Location: Molecular Plant Pathology LaboratoryTitle: Aster yellows group (16SrI), subgroups 16SrI-A and 16SrI-B, phytoplasmas associated with lettuce yellows in Texas) Author
Submitted to: New Disease Reports
Publication Type: Peer reviewed journal
Publication Acceptance Date: 1/20/2014
Publication Date: 1/31/2014
Citation: Lee, I., Bottner-Parker, K.D., Zhao, Y., Davis, R.E., Black, M.C. 2014. Aster yellows group (16SrI), subgroups 16SrI-A and 16SrI-B, phytoplasmas associated with lettuce yellows in Texas. New Disease Reports. 29:5. Interpretive Summary: Lettuce is an important vegetable crop grown in the US. Lettuce yellows (previously termed lettuce aster yellows) is a devastating disease commonly found in lettuce fields and causes significant economic loss to growers, damaging 40-100% of the crop in some seasons. The identity of the causal pathogen was not verified until recently. The presence of aster yellows phytoplasma (insect transmitted small bacteria) strains in diseased lettuce from several states in the eastern and central regions of the US was confirmed by molecular means. In 2013, an epidemic of a new disease with symptoms similar to lettuce yellows occurred in the Winter Garden region of Texas. The infected plants were stunted with blanching and chlorosis in young heart leaves. Molecular-based identification indicated that the lettuce yellows occurring on Romaine and leaf lettuce cultivars in Texas were associated with two distinct aster yellows phytoplasma strains. This is the first report confirming that lettuce yellows in Texas is associated with aster yellows phytoplasmas. This information will aid extension workers and plant diagnostician in the development of an effective control measure for this newly emerging disease and will aid implementation of quarantine regulation.

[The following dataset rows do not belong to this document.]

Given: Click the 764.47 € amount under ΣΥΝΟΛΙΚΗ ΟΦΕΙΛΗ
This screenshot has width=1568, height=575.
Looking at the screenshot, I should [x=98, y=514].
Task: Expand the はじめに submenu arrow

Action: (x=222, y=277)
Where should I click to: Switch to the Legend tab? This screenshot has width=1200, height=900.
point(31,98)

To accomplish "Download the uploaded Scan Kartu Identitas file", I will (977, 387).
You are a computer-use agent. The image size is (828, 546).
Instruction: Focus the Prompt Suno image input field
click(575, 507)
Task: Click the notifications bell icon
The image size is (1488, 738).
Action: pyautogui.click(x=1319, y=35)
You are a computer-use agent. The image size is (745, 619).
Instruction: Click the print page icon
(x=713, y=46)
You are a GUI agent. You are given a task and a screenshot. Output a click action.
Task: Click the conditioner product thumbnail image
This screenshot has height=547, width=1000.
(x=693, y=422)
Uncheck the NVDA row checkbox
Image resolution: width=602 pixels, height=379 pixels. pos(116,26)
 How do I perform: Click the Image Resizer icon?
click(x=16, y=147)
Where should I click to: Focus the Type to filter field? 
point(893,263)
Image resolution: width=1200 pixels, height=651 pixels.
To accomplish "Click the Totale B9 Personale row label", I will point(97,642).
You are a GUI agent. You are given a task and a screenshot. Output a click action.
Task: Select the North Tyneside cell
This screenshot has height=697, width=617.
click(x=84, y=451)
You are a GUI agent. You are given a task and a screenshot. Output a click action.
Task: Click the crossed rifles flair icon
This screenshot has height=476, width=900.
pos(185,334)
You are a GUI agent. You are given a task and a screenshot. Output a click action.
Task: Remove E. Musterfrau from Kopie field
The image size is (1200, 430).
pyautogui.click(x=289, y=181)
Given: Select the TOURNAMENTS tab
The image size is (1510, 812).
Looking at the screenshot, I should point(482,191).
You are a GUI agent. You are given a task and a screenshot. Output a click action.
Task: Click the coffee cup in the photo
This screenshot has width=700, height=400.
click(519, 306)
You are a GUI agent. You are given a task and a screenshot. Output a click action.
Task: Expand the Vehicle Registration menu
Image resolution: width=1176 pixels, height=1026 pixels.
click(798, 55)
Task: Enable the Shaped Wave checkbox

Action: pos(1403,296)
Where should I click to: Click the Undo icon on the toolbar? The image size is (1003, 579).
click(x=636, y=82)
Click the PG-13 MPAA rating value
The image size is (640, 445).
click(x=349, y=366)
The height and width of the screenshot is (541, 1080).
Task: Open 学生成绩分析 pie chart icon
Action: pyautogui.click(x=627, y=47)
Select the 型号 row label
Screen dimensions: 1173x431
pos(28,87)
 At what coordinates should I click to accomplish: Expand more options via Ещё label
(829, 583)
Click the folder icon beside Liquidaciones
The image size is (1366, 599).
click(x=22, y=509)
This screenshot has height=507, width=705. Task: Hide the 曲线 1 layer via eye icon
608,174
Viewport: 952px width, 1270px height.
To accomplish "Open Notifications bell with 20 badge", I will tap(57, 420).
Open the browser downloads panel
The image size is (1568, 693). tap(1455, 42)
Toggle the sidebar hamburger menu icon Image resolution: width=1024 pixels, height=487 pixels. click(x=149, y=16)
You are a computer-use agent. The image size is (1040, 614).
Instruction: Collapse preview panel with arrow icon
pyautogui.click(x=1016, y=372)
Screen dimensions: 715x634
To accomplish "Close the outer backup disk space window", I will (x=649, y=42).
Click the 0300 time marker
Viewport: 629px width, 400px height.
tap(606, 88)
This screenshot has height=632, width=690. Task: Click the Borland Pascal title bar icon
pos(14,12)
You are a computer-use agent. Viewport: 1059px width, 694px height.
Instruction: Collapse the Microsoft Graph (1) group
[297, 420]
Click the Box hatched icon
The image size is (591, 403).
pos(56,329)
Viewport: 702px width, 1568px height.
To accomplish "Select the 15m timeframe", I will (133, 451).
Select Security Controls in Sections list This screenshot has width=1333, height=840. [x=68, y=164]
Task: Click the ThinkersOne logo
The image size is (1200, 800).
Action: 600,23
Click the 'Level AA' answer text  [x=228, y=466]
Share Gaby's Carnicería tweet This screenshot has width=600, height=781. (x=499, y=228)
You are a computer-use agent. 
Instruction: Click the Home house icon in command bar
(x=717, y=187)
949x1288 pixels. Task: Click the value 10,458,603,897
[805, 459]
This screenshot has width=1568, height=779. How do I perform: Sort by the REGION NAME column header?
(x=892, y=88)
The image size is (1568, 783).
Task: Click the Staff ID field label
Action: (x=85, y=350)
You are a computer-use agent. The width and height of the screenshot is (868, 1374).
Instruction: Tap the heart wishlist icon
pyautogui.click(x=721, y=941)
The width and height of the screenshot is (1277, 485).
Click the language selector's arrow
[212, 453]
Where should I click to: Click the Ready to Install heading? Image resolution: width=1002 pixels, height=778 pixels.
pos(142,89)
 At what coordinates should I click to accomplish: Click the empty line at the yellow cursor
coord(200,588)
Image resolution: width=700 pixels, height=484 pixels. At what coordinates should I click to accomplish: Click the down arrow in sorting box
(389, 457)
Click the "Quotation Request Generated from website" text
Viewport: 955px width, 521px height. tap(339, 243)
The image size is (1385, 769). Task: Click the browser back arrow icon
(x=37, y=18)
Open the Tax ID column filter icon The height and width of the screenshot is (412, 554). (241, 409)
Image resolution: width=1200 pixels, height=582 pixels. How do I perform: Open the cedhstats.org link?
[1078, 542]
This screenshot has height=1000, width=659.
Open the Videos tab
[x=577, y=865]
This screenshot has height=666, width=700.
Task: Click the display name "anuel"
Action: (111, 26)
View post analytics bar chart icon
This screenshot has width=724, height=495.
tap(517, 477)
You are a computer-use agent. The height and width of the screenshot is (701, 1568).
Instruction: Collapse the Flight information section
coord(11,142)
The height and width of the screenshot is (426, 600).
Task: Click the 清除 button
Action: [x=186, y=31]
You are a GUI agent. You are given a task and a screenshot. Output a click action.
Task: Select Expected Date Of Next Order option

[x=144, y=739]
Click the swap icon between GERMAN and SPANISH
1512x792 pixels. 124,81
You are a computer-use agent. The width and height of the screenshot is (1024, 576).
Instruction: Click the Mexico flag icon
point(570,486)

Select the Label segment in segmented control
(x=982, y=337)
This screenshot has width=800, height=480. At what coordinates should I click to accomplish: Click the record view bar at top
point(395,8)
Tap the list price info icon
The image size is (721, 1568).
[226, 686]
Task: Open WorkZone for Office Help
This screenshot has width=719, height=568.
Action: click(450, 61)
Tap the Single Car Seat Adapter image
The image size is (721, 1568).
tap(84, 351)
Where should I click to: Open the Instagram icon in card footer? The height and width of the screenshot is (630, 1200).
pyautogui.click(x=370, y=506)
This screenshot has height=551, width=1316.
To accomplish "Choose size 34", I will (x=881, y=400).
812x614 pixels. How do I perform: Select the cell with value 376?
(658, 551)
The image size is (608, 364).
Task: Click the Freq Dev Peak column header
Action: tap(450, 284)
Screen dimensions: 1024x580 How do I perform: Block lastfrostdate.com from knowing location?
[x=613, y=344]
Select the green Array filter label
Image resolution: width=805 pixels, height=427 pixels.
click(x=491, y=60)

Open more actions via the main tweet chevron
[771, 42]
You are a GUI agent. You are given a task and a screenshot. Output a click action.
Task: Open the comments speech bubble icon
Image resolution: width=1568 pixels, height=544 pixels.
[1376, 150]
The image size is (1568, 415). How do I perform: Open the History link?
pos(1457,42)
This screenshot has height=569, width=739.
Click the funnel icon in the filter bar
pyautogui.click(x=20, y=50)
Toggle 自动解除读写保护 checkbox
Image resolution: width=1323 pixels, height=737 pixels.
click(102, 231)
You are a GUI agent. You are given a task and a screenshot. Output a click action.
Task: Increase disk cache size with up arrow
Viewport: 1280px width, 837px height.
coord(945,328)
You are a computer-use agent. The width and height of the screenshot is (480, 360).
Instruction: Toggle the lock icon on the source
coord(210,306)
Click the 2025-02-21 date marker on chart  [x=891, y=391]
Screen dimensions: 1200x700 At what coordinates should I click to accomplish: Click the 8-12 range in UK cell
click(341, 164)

Technical Abstract: In 2013, an epidemic of lettuce yellows occurred in the Winter Garden region of Texas. The infected plants were stunted with blanching and chlorosis in young heart leaves. A total of thirteen samples, including three apparently asymptomatic, from Romaine and leaf lettuce cultivars, on two different farms were collected and tested for phytoplasmas. DNA was extracted from leaf veinal tissue and nested PCRs using universal primer pair P1/16S-SR followed by R16F2n/R16R2n and P1A/16S-SR were performed to detect the presence of phytoplasmas in the samples. The taxonomic affiliation of the putative phytoplasmas detected was determined by RFLP analysis using nested PCR products. A nested PCR using primer pair rpF1/rpR1 followed by rp(I)F1/rp(I)R1A was used to amplify a phytoplasma DNA segment (about 1.2 kb) of the ribosomal protein (rp) operon that encompassed genes rplV (rpl22) and rpsC (rps3) and a nested PCR using primer pair AYsecYF1/secYR1(I) followed by AYsecYF1/AYsecYR1was used to amplify a phytoplasma DNA segment (about 1.3 kb) of the partial spc operon that includes the complete secY gene. Four PCR-amplified products from each of 16S rDNA, rp, and secY genes were cloned and sequenced. The results indicated all 13 lettuce samples were infected with phytoplasmas. Both lettuce cultivars were infected with 16SrI-A and 16SrI-B phytoplasmas. Phylogenetic analysis with 16S rRNA, rp and secY gene sequences confirmed the presence of two distinct lineages. This is the first report confirming that lettuce yellows in Texas is associated with two distinct phytoplasma strains.